* **O que fazer**
Transcreva à letra o trecho do relato abaixo sobre o cancro da próstata que começa nas palavras "Havia, agora, que" e termina depois de "Porto. Primeira consulta.".

* **Texto de estudo**
──────

Sentia-me um pouco mais calmo, talvez mais seguro, porque não mais confiante, acreditando que iria conseguir ultrapassar este grande obstáculo. Teria que arranjar forças para lutar contra “e l e” mas ainda assim o temor, contudo, persistia.

Decidi, então, procurar outro médico urologista. Surgiu, assim, na minha vida, o Dr. Olindo Amaral.

Lembro-me, perfeitamente, da primeira consulta. Do toque rectal. Calmo, sereno, com uma delicadeza inexcedível, foi-me informando, repetidamente, que podia ser x, que podia ser z (empregou sempre os nomes próprios, como é evidente), mas que também podia ser um carcinoma. Só o resultado de uma biópsia que iria fazer no seu próprio consultório, ditaria a realidade da situação. De informação em informação, deixou bem explícito que, a ser o pior, era algo muito pequeno, muito no início, tendo-me feito inclusivamente um desenho demonstrativo.

Vivia-se a época de férias de 2006. Em conjunto, optou-se por se fazer a biópsia antes da minha ida para o litoral, ficando a saber o resultado final quase que uma semana depois. Como é de calcular, o período que antecedeu a biópsia foi vivido com imenso medo. Foi precisamente com medo e ansiedade, com a cabeça a viver situações em antecipação, que passei este espaço de tempo.

 

 

Embora a área doente fosse muito pequena – ocupava aproximadamente 5% de um dos seis fragmento que foram para a biópsia -, não se encontrou neoplasia maligna no restante material enviado.

Havia, agora, que tomar a decisão definitiva.

Depois de esclarecidas várias opções terapêuticas, desde a prostatectomia radical, a radioterapia ou o tratamento médico, o médico optou pela radioterapia, por ser a mais adequada ao meu caso.

No espaço de tempo entre o conhecimento exacto da minha situação e o iniciar os tratamentos no Porto, embora andasse por demais intranquilo, deixei de fumar.

Antes do meu primeiro tratamento no Porto, fui a Coimbra fazer um exame aos ossos – densimetria óssea -. Trata-se de um exame sem grande dificuldade e obrigatório por causa da intensidade da radioterapia que nos irá ser aplicada.

Sector de Oncologia do Hospital de S. João, no Porto. Primeira consulta.

Não posso deixar de expressar o sentimento de tristeza que nos invade quando convivemos com outros doentes, especialmente quando aparecem jovens de muito tenra idade. Não se vêem só doentes da próstata. Vive-se praticamente com todos os tipos de cancro. São doentes com uma cor branca, esverdeada, com boinas ou lenços a cobrir a cabeça ou, tão simplesmente, cabeças sem um único cabelo. Embora nos irmos habituando com o passar dos dias, foi na realidade muito difícil de ultrapassar esse período.

──────

* **Dados de origem**
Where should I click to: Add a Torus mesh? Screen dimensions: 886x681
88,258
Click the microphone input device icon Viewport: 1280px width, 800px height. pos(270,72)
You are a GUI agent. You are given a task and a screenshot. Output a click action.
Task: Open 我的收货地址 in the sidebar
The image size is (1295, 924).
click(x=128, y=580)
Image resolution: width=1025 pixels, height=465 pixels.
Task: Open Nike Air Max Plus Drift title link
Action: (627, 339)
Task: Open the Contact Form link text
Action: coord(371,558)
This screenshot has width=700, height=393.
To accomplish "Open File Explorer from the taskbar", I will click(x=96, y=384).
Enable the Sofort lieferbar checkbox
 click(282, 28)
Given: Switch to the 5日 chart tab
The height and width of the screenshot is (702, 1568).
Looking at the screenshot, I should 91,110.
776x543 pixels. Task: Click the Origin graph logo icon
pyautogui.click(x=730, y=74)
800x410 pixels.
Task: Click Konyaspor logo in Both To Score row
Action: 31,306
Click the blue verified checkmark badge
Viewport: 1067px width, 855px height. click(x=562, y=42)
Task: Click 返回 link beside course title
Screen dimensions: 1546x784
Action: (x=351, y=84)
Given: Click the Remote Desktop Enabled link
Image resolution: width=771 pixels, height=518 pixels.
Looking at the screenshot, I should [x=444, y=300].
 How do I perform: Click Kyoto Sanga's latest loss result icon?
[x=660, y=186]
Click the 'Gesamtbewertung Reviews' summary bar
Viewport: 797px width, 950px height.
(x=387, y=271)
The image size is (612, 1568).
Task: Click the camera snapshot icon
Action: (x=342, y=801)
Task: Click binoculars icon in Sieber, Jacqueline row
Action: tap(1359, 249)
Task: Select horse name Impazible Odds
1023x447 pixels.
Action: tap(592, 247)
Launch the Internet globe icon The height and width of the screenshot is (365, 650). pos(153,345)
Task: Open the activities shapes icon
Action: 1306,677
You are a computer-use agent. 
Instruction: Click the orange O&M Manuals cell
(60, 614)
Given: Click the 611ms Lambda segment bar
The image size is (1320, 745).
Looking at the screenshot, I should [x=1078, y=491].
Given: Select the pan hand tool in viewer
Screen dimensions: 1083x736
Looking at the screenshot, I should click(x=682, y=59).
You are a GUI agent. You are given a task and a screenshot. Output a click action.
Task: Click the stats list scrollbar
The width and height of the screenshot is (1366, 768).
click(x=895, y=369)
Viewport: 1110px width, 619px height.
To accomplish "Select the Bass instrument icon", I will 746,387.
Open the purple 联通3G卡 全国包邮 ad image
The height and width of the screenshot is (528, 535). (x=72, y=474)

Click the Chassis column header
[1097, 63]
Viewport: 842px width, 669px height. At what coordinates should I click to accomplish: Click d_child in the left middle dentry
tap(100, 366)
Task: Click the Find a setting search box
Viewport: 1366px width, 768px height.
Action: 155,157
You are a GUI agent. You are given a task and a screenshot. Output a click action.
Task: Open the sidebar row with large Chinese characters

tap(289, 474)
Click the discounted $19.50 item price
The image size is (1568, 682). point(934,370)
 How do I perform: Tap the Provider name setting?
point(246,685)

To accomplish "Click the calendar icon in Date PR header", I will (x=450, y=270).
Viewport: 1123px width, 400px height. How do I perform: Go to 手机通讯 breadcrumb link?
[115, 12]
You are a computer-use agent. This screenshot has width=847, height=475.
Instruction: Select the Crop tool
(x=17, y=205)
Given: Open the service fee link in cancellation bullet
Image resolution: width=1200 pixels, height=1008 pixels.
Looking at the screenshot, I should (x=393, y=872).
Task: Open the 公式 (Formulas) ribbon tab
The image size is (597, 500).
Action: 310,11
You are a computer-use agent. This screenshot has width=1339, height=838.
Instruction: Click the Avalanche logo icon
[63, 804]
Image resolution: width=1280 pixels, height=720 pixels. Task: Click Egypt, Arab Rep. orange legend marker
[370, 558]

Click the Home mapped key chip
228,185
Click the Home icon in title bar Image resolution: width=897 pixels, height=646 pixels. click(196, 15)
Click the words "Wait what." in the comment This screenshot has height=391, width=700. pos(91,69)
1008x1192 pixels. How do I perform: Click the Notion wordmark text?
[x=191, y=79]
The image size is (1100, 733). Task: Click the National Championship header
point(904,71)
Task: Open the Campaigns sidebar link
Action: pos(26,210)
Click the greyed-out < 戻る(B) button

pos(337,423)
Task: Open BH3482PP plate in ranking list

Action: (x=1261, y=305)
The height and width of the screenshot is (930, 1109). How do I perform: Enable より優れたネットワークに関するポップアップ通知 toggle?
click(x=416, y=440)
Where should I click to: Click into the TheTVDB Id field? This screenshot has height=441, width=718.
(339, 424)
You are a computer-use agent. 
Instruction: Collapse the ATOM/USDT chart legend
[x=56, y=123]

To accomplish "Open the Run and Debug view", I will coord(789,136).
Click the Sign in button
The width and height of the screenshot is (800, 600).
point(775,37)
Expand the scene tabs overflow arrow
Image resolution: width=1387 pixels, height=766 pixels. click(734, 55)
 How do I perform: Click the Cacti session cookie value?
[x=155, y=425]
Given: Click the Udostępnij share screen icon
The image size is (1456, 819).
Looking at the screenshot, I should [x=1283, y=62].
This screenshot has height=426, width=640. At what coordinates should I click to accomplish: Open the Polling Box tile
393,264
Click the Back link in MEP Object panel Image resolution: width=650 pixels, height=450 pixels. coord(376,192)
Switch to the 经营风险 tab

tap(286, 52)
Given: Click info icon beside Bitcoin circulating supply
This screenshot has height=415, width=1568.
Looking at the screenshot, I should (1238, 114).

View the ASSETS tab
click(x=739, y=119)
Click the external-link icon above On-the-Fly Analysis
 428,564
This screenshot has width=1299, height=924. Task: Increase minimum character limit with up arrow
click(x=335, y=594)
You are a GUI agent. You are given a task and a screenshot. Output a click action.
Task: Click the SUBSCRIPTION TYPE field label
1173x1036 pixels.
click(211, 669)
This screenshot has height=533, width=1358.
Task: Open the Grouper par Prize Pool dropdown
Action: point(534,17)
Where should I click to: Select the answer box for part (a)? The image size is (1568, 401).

──────

* **Resultado do exercício**
Havia, agora, que tomar a decisão definitiva.

Depois de esclarecidas várias opções terapêuticas, desde a prostatectomia radical, a radioterapia ou o tratamento médico, o médico optou pela radioterapia, por ser a mais adequada ao meu caso.

No espaço de tempo entre o conhecimento exacto da minha situação e o iniciar os tratamentos no Porto, embora andasse por demais intranquilo, deixei de fumar.

Antes do meu primeiro tratamento no Porto, fui a Coimbra fazer um exame aos ossos – densimetria óssea -. Trata-se de um exame sem grande dificuldade e obrigatório por causa da intensidade da radioterapia que nos irá ser aplicada.

Sector de Oncologia do Hospital de S. João, no Porto. Primeira consulta.